What Must Be in Bahasa Indonesia
| Content Type | BI Required? |
|---|---|
| Warnings | Mandatory |
| Contraindications | Mandatory |
| Side effects / adverse effects | Mandatory |
| Primary operating instructions | Mandatory |
| Storage and handling instructions | Mandatory |
| Sterility and single-use statements | Mandatory |
| Device name | Yes (or BI equivalent alongside English trade name) |
| Manufacturer / distributor details | Acceptable in English |
| Technical specifications | English acceptable alongside BI |
| Catalogue numbers, lot numbers | No BI requirement |
Bilingual Labels (BI + English)
Bilingual labeling is widely used and accepted by Kemenkes. Many international brands run a bilingual IFU with Bahasa Indonesia and English in parallel columns or sections.
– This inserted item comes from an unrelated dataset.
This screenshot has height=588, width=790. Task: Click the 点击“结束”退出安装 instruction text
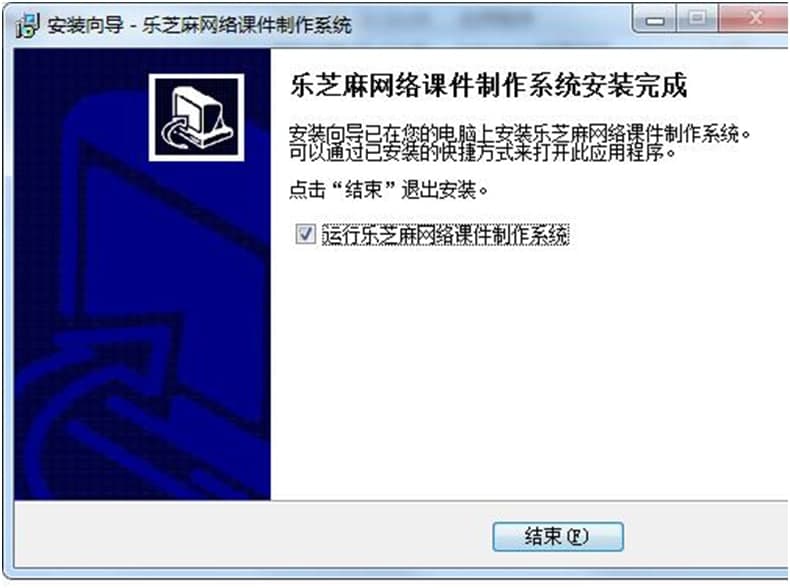tap(388, 190)
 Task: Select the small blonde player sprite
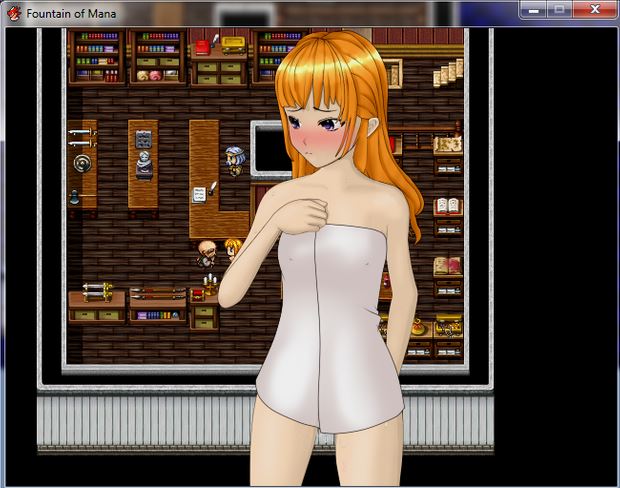click(232, 247)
This approach is:
- Practical for global label management
- Acceptable to Kemenkes provided BI safety content is prominent and complete
- Required even if the primary intended users are medical professionals (there is no professional-use exemption from the BI requirement)
Common Rejection Reasons Related to Language
- Safety warnings present only in English — rejected
- IFU where Bahasa Indonesia translation is abbreviated or incomplete — queries raised
- BI translation that is inaccurate or misleading — rejected
- Label where English text is significantly larger or more prominent than BI equivalent for safety information — may trigger query
Market Sampling Enforcement
Kemenkes conducts market sampling — purchasing products from hospitals, pharmacies, and medical supply distributors — and checking the label against the approved label in the Regalkes system. Non-compliance with BI requirements found during market sampling triggers the sanctions process (warning → NIE suspension → NIE revocation + recall).
Translation Quality
The quality of Bahasa Indonesia translation matters. Kemenkes evaluators are native speakers and will identify:
- Machine translation that is grammatically incorrect or contextually inaccurate
- Medical terminology that is inconsistent with Indonesian clinical practice
- Safety statements that are ambiguous when translated
Use qualified Indonesian medical translators for all BI label and IFU content. Have the translation reviewed by a local regulatory affairs professional before submission.